Maggie O’Farrell’s The Vanishing Act of Esme Lennox makes me thankful that I wasn’t a woman living in the thirties. When Esme Lennox failed to comply with what was considered normal behavior, her family committed her to a mental asylum.
Sixty years later, Iris Lockhart receives notice from the asylum that she needs to make arrangements for her grandmother’s sister, Esme Lennox, her great-aunt, because the institution is closing. Iris, unaware that Esme even exists, is overwhelmed, not only with worry about what to do with Esme, but with the vague memories and clues she’s always known were there, but never acknowledged.
O’Farrell’s novel skillfully toggles between the present with Iris handling the situation, to Esme, both in the past and present. The story also includes Iris’s grandmother, Kitty, the favored older sister, in her past and in her present-day Alzheimer’s ramblings, which hint of an ugly secret. The early recollections of Esme and Kitty take place in India, and later in Scotland.

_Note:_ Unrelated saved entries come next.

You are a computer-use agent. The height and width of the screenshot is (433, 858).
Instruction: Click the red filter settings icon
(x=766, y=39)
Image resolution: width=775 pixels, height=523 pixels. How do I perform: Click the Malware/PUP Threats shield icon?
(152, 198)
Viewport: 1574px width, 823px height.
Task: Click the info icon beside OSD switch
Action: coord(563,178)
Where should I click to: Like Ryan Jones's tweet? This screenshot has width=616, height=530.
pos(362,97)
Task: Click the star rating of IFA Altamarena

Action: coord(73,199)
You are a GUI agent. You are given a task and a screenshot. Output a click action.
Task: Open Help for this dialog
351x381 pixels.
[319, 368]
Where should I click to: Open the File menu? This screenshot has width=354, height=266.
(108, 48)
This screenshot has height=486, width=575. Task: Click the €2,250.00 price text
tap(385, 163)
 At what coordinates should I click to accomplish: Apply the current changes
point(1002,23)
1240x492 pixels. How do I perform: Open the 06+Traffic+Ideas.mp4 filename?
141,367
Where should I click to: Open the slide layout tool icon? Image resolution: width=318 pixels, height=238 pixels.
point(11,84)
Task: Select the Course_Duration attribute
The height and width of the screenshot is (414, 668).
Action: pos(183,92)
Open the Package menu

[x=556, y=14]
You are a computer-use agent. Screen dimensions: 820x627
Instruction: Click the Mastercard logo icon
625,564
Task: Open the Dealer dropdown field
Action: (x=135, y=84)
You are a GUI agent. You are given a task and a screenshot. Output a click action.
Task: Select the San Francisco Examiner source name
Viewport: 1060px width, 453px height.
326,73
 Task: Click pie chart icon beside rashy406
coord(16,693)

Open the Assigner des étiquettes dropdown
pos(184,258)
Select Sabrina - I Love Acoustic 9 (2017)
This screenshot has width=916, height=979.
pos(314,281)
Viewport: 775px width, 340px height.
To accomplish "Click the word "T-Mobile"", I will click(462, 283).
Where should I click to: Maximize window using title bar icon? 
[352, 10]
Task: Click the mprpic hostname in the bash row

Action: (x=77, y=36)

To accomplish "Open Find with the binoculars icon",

The story is a tragic revelation of yesteryear’s inhumane treatment of women who didn’t comply with the strict standards of the day. Unraveling the past, Iris discovers shocking secrets, which were largely the result of a family not communicating in order to preserve its reputation. At least in the upper middle class existence of Esme and Kitty’s childhood, much emphasis and engergy was spent in keeping up appearances and what was thought of as propriety.
The Vanishing Act of Esme Lennox is a spellbinding novel of depth and complexity that I won’t soon forget.